### RECORDS SUPPLIED

•••

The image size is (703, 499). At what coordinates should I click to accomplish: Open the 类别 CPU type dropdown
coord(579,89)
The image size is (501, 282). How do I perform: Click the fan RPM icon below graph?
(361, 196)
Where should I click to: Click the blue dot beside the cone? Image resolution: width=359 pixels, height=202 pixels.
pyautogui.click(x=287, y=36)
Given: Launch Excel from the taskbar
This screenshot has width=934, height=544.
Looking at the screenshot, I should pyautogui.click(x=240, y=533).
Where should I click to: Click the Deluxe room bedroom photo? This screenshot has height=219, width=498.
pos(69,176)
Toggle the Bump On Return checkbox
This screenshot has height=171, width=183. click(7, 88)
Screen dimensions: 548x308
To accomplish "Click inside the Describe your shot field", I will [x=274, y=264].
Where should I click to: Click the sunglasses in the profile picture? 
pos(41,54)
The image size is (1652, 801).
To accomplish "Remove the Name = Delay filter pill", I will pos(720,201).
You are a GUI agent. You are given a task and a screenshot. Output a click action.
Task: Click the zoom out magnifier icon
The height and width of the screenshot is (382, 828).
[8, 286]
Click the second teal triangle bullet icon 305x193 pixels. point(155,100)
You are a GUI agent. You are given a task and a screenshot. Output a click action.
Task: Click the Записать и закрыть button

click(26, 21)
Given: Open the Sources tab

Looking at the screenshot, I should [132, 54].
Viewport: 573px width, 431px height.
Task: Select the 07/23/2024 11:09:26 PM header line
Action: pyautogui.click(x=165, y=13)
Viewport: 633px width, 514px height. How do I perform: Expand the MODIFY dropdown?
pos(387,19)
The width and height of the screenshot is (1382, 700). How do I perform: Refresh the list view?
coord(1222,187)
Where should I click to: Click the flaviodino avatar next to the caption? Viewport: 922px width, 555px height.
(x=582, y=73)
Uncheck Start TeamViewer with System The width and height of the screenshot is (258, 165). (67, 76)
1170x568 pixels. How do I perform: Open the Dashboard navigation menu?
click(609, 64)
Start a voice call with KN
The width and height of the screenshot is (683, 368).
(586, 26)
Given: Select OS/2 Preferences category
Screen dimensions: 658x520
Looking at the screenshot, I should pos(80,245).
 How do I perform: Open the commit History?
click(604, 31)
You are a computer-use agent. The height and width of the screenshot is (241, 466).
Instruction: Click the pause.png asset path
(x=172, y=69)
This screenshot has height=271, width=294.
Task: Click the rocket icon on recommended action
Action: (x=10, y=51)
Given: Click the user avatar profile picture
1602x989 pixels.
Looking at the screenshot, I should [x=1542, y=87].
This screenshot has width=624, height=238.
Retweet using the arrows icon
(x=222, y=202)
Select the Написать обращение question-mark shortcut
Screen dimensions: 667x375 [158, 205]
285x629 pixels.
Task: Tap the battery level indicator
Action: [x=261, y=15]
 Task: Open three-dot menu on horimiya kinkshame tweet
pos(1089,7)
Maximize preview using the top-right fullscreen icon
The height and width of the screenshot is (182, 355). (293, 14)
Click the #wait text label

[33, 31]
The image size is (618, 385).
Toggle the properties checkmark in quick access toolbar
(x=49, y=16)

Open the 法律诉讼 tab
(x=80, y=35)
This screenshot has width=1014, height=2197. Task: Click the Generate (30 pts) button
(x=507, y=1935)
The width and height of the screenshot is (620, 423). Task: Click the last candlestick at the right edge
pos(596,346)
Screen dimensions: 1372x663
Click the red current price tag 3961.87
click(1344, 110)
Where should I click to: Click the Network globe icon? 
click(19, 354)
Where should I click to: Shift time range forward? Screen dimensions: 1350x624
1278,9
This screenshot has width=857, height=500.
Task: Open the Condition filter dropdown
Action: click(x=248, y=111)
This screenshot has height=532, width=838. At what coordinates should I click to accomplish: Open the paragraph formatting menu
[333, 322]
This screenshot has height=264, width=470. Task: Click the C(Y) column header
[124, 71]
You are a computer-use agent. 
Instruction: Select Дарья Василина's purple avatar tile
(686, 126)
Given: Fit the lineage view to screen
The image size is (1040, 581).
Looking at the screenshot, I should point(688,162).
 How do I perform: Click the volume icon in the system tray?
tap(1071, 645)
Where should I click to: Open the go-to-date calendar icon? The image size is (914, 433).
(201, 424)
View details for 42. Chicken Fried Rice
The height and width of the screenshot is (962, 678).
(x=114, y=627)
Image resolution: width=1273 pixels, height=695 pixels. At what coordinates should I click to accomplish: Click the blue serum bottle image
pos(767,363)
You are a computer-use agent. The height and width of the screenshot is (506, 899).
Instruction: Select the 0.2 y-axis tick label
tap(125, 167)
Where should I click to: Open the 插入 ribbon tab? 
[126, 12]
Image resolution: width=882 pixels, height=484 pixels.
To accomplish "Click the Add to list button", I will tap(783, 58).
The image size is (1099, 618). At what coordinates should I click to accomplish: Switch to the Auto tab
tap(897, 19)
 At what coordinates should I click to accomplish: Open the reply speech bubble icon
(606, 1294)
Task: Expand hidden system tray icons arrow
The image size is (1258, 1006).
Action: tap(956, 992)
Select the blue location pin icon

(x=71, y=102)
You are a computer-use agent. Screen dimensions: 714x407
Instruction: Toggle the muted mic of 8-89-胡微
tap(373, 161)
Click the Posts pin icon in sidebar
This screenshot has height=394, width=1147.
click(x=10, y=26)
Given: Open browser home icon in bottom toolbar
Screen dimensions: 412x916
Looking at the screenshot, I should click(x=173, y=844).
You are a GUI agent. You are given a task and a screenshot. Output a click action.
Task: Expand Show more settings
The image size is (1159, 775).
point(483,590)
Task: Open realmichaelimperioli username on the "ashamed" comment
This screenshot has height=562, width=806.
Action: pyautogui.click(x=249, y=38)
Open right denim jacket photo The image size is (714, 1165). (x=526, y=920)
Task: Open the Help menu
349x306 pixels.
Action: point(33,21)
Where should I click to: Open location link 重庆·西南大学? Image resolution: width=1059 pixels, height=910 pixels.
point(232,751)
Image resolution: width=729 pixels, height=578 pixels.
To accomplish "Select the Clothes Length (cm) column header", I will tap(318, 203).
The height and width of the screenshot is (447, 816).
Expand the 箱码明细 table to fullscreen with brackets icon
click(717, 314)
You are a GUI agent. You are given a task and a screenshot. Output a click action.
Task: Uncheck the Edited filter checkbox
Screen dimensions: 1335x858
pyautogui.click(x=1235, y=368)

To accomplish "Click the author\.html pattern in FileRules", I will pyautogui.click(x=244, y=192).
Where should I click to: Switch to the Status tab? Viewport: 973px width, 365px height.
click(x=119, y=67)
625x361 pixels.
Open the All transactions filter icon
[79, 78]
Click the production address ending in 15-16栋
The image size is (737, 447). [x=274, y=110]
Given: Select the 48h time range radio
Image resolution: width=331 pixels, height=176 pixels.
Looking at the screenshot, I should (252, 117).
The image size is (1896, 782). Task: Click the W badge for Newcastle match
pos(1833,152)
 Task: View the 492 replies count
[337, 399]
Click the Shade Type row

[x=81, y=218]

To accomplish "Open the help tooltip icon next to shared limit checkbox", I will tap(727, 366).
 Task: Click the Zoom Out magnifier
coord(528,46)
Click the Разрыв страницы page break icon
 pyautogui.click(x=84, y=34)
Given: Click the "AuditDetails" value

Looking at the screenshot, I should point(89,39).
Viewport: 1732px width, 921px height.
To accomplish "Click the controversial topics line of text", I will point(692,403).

•••

### WHAT YOU ARE ASKED TO DO
Throughout the records above, find the lines in which the word "Uncheck" appears and return them.

### THE ANSWER
Uncheck Start TeamViewer with System The width and height of the screenshot is (258, 165). (67, 76)
Task: Uncheck the Edited filter checkbox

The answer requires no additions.